Dexmo exoskeleton gloves can give you all the VR feels

Virtual reality is fast becoming commoditized with the rise of consumer-ready VR goggles like the Gear VR or, in the near future, the Oculus Rift. However, for all the sights, and sometimes sounds, that these devices offer, they still lack one crucial part of the whole VR experience: touch. That problem may have now met its match in Dexmo, an admittedly frightening looking exoskeleton just for your hands that not only lets you control robotic or virtual hands, it also lets you feel that a bit as well.

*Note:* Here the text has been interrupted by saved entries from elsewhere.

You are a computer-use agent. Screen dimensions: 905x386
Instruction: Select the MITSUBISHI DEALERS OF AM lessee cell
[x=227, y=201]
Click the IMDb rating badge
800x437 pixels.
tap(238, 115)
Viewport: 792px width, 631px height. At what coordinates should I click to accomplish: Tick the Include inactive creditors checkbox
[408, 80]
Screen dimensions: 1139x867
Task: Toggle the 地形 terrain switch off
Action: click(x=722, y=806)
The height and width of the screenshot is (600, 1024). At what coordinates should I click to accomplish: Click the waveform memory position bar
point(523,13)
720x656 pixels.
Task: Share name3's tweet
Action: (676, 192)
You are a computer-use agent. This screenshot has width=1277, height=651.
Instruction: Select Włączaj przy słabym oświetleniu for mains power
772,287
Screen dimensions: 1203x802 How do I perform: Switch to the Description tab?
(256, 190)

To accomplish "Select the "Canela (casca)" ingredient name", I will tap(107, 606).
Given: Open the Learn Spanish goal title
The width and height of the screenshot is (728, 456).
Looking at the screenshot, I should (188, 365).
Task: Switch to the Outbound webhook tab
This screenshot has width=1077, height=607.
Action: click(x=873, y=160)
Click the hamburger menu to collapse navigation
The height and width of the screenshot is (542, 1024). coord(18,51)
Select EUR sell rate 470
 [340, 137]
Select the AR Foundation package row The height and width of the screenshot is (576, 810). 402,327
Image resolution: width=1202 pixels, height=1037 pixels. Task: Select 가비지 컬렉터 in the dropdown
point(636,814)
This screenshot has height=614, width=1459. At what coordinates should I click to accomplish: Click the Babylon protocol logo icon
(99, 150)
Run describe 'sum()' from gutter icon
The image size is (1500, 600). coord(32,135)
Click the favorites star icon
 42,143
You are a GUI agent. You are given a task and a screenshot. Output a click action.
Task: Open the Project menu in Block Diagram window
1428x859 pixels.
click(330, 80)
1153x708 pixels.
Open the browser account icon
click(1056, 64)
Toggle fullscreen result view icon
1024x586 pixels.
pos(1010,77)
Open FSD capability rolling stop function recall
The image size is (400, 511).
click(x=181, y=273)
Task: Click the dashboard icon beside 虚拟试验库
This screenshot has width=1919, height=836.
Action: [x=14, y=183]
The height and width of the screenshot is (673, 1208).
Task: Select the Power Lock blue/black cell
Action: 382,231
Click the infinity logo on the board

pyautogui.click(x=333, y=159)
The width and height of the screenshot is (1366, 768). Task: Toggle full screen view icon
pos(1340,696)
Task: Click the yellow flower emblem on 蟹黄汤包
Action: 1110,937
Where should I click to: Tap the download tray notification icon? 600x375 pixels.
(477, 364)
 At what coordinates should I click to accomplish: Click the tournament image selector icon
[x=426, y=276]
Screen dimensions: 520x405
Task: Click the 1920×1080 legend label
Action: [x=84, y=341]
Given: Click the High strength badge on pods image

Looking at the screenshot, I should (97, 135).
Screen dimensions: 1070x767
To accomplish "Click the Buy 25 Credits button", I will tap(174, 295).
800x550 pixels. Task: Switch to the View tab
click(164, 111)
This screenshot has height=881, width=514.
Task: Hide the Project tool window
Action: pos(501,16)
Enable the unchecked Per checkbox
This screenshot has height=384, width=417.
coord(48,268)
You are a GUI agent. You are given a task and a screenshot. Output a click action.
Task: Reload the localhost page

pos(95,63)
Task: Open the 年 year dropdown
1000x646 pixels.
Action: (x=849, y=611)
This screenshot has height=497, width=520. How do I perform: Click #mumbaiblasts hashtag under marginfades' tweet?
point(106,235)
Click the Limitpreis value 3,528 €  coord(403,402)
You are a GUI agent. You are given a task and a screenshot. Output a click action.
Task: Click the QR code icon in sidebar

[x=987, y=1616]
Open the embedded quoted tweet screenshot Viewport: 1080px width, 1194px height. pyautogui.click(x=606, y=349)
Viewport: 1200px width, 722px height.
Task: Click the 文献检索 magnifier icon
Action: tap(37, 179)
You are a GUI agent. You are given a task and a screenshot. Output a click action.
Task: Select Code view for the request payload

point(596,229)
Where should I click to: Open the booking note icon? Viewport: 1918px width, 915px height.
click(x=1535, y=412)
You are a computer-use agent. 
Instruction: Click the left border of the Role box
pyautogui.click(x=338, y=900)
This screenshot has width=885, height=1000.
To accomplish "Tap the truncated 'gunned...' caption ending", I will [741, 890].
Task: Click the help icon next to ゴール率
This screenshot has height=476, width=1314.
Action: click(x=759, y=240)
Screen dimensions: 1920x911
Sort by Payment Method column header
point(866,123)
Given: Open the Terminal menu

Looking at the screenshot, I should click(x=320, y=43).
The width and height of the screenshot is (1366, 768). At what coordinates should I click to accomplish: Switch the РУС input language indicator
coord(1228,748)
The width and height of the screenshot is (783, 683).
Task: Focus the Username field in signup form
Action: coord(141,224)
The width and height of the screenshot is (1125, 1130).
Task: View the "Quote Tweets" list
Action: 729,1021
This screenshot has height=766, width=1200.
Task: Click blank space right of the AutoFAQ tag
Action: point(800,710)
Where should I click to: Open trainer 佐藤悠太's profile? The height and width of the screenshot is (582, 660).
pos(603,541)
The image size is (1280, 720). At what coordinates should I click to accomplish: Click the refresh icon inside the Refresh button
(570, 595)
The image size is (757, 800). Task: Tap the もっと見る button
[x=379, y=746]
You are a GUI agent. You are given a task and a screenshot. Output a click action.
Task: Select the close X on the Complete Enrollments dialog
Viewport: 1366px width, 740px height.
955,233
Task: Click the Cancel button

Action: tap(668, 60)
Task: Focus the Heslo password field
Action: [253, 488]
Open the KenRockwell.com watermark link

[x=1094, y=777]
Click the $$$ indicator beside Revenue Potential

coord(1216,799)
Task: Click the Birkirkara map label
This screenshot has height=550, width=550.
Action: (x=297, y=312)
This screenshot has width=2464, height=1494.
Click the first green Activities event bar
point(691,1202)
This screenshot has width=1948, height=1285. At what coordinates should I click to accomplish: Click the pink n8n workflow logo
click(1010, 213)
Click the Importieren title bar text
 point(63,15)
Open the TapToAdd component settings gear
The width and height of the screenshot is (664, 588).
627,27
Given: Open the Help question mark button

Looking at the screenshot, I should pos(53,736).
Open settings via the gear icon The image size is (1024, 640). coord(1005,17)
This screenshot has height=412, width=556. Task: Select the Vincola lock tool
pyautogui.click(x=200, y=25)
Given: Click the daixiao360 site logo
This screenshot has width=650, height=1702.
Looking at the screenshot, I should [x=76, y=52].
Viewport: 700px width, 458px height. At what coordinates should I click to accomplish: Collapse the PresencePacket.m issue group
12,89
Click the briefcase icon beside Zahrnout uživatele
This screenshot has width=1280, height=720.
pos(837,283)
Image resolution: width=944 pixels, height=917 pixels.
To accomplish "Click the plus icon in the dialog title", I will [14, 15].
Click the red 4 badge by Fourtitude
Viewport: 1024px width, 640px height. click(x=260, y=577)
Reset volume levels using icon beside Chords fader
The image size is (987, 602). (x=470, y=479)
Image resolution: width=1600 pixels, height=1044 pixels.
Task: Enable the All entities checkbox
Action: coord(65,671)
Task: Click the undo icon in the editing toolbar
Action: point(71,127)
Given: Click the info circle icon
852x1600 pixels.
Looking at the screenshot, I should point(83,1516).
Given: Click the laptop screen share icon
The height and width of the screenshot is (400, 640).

Dexmo's goals are quite noble: to make such motion-capture contraptions available to interested parties at an affordable price. And by interested parties, they don't just mean researchers robotics engineers. Dexmo can be used by almost anybody, from controlling robotic hands to gripping VR objects. Of course, it's not exactly cheap, with the most inexpensive starting at $75, and it isn't at all ready to be used out of the box. Plus it also depends on the software and content available for use. That said, it's still better than the alternative, which is pining for a prototype that you can either never reach or one that will cost you an arm, which, in the context of a exoskeleton glove, would be ironic.

Dexmo comes in two types, Classic and F2. Both types boast of Dexmo Robotics' 11 degrees of motion, being able to capture three degrees for the thumb (bend, split, rotate), and two (bend, split) for each of the remaining four fingers. What the Dexmo F2 adds is digital force feedback for the index finger and thumb only. This allows the exoskeleton to mimic what those same fingers would feel if they were holding something solid, like a ball. It does so by braking the joint of those two fingers and constraining their movement. Naturally, the Dexmo F2's price starts at a much higher $179.

As promising as it sounds, Dexmo, unfortunately, isn't a finished commercial product. It is still a Kickstarter campaign that may or may not reach its $200,000 funding goal in the remaining 27 days, or may or may not be able to ship on May 2015, if it is able to ship at all. Dexmo Robotics assures would-be backers that it has already talked with manufacturing partners even before starting its Kickstarter, but we can never be really be sure. Of course, no one wants to see a promising Kickstarter to fail and we do hope that Dexmo will bear fruit one way or another, bringing the future of Johnny Mnemonic ever so closer to our present.